(Recorded data)
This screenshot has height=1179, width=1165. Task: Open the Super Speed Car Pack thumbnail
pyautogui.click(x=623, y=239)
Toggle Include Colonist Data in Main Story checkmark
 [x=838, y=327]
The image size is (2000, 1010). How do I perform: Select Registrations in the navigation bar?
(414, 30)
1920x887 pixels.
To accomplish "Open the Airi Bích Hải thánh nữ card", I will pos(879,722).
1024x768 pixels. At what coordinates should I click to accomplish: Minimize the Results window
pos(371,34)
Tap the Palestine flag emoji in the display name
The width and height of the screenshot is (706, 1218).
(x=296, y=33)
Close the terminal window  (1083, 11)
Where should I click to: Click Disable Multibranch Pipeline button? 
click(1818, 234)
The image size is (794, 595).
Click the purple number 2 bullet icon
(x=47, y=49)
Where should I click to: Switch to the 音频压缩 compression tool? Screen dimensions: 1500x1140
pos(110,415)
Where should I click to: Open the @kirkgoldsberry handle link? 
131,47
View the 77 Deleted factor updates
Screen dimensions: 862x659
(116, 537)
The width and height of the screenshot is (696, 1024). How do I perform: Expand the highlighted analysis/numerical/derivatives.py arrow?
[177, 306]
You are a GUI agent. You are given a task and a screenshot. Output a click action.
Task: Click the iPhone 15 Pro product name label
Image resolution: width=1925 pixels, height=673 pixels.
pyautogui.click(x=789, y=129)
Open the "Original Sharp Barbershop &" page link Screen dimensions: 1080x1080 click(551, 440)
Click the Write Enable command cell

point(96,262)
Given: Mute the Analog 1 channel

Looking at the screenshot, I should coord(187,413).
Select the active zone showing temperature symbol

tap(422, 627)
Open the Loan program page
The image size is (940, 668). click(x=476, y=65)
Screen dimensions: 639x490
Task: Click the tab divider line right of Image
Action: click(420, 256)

(Your instructions) Copy out the lines beginning at the one that contains "The width and height of the screenshot is (696, 1024).". Stop at the final line of the data, and include it.

(Response area)
The width and height of the screenshot is (696, 1024). How do I perform: Expand the highlighted analysis/numerical/derivatives.py arrow?
[177, 306]
You are a GUI agent. You are given a task and a screenshot. Output a click action.
Task: Click the iPhone 15 Pro product name label
Image resolution: width=1925 pixels, height=673 pixels.
pyautogui.click(x=789, y=129)
Open the "Original Sharp Barbershop &" page link Screen dimensions: 1080x1080 click(551, 440)
Click the Write Enable command cell

point(96,262)
Given: Mute the Analog 1 channel

Looking at the screenshot, I should coord(187,413).
Select the active zone showing temperature symbol

tap(422, 627)
Open the Loan program page
The image size is (940, 668). click(x=476, y=65)
Screen dimensions: 639x490
Task: Click the tab divider line right of Image
Action: click(420, 256)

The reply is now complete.